According to Breastcancer.org, 12% of women in developed countries will develop invasive breast cancer at some point in their lifetime.
This means that one in eight women will be affected by breast cancer.
The incidence of breast cancer in low-and-middle-income countries (LMIC) is lower than in the wealthier nations, but the mortality rates are higher. For example, the American Cancer Society report on Cancer in Africa (2011) states that “the five-year survival rate for breast cancer is less than 50% in Gambia, Uganda, and Algeria, compared to nearly 90% in the United States.” Similar disparities in cancer mortality are also found between rural and urban centers in developed countries.
Early detection of breast cancer has a direct impact on the survival rates of women. While X-Ray mammography is the standard for breast cancer imaging, it has some limitations. These include:
- The use of x-rays that are a form of ionising radiation, which can cause cancer
- The need for breast compression, which may be uncomfortable for the woman
- The relatively high cost that limits the availability of mammography in low-income countries
- The need for trained personnel to operate the system and to interpret the images
With support from Grand Challenges Canada, which is funded by the government of Canada, we at the University of Manitoba are evaluating the feasibility of a portable breast microwave sensing system which aims to improve the availability of breast cancer pre-screening in low- and middle-income countries and in rural communities in developed nations – a potential example of reverse innovation.
Microwave signals similar to those used by commercial cellphones can be directed towards a breast, where they will scatter when they interact with different types of tissue. Breast tumours scatter more than normal tissues and a group led by Professor Stephen Pistorius at the University of Manitoba is using these physical phenomena to come up with alternative methods of detecting the presence of a tumour in the breast.
An inexpensive, suitcase-sized system has been designed and built using technologies similar to those found in mobile phones. (Fig 1) These include radio-frequency (wireless) instrumentation, compact antennas and specially designed solid-state sensors. Embedded system technology is used to provide the computational power needed to carry out the data collection, to classify the results and to interface with the client in a comprehensive but non-verbal way (Fig 2). The data collection is quick, taking less than one minute per breast, while the expert system, which identifies whether a tumour is present, takes only another minute to process the results. If a response from the breast indicates that a tumour may be present, the woman is directed to a health care professional for further evaluation and testing.
Good progress is being made on both technical and business fronts, and a four-person team of MBA students were very successful in a recent pitch day competition, where the idea and system design won the top student award, the people’s choice award and where they took the second place overall. The business case envisages being able to distribute the system in Manitoba in 2018 with further expansion into other Canadian provinces and into Africa in the following year.

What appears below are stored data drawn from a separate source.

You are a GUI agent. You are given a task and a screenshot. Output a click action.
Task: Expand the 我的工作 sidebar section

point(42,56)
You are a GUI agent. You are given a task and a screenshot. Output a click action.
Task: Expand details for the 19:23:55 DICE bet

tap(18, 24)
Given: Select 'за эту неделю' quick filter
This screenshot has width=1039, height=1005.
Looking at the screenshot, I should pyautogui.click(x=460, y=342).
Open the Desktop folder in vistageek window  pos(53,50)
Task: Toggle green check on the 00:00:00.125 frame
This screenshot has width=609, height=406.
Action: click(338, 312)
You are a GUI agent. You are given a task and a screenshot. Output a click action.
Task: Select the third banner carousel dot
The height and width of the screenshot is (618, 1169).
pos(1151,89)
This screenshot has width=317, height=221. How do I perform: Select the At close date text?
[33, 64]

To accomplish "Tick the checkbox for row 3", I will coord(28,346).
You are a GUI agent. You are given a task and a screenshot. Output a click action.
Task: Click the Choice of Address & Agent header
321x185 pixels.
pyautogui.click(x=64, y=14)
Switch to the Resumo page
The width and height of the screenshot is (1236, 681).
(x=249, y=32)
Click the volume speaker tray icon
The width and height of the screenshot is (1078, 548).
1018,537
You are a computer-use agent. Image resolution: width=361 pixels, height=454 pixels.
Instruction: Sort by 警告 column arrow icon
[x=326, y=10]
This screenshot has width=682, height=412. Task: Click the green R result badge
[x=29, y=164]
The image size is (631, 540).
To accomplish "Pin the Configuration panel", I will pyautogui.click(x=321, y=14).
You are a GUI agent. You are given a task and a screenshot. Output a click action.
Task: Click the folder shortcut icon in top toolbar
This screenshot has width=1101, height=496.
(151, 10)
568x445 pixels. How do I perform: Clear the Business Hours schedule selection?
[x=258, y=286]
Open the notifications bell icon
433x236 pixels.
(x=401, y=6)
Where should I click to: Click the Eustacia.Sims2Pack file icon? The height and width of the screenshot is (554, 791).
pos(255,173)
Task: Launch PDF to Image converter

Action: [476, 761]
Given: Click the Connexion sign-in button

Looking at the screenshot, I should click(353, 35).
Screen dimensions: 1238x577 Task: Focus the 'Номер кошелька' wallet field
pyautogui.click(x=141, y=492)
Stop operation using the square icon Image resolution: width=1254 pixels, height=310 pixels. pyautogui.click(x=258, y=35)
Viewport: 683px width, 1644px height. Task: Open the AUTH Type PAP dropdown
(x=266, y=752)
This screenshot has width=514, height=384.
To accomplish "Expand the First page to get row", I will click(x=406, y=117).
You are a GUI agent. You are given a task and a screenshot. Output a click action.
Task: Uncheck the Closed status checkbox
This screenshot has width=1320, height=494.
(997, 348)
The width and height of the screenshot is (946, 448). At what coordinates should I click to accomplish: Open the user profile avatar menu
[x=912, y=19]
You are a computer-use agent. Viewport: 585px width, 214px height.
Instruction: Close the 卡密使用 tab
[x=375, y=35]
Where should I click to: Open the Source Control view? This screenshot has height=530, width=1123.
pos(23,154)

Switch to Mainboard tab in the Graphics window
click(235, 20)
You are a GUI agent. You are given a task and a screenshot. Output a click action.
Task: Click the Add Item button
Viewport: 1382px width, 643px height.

The feedback from our volunteers in Africa (Fig 3) who were involved in our usability study, and from participants in a survey of health care practitioners has been positive, and we are continuing to test, adapt and improve the design and the classification algorithms of the system. Interestingly, while one-third of the participants indicated some level of concern about the use of microwaves, almost 100% of the volunteers felt that they would use the system at least once a year, and 90% of the participants felt that they could operate the system by themselves.
Further testing of the system and communication about the safety and benefits of the system, needs to be carried out if it is to become suitable for widespread use. The process has not been without its challenges, and we have realised that obtaining the necessary regulatory approvals will be more challenging than initially envisaged.
While the excitement of developing and testing the device cannot be downplayed, the most rewarding part of this project to date has been to experience the excitement and involvement of the volunteers in Africa. The participation was amazing and with the help of our academic partners in Abuja (Nigeria) and Cape Town (South Africa), we were able to obtain valuable input into how the system can and should be improved. The participation of non-governmental agencies was instrumental in enabling us to interact with as many people as we did, and we are looking forward to returning to both of these regions in 2016 to evaluate the system further.
Our research team is broadening its base and has also established research partnerships with the National University of Galway (Ireland) and at Oxford University (UK) to help advance this project. The development of this device, which has potential benefits for women across the world, would not have been possible without the financial support of Grand Challenges Canada, CancerCare Manitoba and the University of Manitoba. The dedication of the students and collaborators at the University of Manitoba, the University of Cape Town, the National Hospital in Abuja, and Project Pink Blue – Health and Psychological Trust Centre in Nigeria is also gratefully acknowledged.